Monjardín fue quien comentó a Arce
que, pese a la Transición, algunas cosas no iban a cambiar, y cita el espíritu
de El Gatopardo de Lampedusa, al que
Arce –aficionado a las revistas de coches– llama «el gato pardo de la pelusa».
«Todo sigue igual, pero nada es como
antes», dirá la periodista Caty Labaig, hablando del cogollito. «Esa reserva
inexpugnable en el orden patrimonial y urbanístico y sólo vencida por la
enfermedad o la muerte. (…) Habían convivido con socialistas y derechas
democráticas, con el caudillaje, con monárquicos y republicanos, con la
dictablanda y con la regencia, con conservadores, liberales y revolucionarios
–por abarcar sólo el periodo iniciado desde la fundación del barrio donde se
acogían– y salvo las excepciones lamentadas por sus biógrafos, nadie les había
quitado un duro ni un átomo de grasa» (pág. 483).

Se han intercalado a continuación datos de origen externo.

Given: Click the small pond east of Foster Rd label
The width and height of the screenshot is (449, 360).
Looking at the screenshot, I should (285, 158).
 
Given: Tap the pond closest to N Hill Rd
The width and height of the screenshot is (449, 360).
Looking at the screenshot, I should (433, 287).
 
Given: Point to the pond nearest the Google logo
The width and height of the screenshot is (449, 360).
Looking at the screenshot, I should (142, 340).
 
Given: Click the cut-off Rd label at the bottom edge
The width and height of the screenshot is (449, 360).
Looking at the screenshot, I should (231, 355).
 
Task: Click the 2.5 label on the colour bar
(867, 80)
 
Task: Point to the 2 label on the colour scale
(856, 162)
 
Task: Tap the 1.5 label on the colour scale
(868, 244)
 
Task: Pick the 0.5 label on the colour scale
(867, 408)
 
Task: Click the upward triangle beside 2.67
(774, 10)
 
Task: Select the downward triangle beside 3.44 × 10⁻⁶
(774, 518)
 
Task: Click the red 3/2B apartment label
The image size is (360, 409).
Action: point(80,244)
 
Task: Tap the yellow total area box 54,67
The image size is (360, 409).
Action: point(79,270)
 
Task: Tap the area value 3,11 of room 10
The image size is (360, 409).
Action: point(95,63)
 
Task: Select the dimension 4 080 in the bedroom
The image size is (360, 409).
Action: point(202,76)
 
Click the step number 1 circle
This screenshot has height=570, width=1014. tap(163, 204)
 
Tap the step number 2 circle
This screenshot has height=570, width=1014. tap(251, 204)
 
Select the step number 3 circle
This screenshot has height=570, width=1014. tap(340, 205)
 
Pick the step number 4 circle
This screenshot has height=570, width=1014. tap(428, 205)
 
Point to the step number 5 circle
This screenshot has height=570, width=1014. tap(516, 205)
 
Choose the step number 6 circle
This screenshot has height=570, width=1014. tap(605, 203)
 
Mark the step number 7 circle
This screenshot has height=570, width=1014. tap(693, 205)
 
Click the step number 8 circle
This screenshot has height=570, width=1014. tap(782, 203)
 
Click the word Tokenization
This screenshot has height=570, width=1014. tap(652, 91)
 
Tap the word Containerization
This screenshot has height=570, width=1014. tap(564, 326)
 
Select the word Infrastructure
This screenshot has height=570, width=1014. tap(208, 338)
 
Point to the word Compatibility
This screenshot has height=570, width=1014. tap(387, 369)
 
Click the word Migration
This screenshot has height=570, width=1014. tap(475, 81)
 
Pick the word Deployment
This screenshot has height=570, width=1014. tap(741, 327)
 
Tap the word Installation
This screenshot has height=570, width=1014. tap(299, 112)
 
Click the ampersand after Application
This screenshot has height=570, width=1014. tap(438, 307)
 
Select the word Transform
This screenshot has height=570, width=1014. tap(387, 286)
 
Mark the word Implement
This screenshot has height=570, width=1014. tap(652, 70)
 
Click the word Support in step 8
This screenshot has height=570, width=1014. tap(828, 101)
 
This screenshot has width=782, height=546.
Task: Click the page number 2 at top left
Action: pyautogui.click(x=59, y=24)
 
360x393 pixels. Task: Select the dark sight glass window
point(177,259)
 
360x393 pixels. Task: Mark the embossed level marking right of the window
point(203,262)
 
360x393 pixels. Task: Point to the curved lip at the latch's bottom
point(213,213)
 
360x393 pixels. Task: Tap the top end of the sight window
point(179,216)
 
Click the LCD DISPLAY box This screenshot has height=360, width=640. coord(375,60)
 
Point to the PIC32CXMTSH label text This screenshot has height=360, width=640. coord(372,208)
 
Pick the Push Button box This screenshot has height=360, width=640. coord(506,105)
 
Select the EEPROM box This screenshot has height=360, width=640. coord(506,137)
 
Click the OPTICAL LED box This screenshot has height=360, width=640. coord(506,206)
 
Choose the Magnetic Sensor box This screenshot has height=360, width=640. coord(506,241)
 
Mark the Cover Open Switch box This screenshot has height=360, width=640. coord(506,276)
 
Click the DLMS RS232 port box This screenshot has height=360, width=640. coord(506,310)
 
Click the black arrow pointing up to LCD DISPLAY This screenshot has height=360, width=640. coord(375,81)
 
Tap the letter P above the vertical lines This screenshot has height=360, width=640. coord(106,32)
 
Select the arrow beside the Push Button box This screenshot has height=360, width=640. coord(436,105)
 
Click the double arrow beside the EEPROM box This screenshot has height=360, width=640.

«No nos sentarán a su mesa ni
tolerarán que sus hijos se casen con los nuestros. Cada cual está en su
trinchera, en eso no han cambiado mucho las cosas, pero ya no es como antes. Y
ahora, si nos ven por la calle, al menos nos saludan», dirá Monjardín, el hijo
de un rojo, en la página 491.
Diría que mis expectativas cuando
empecé Romanticismo eran muy altas y
han sido, en parte, defraudadas. Debido a los comentarios críticos de reputados
escritores, me esperaba una obra maestra y me he encontrado con un buen libro.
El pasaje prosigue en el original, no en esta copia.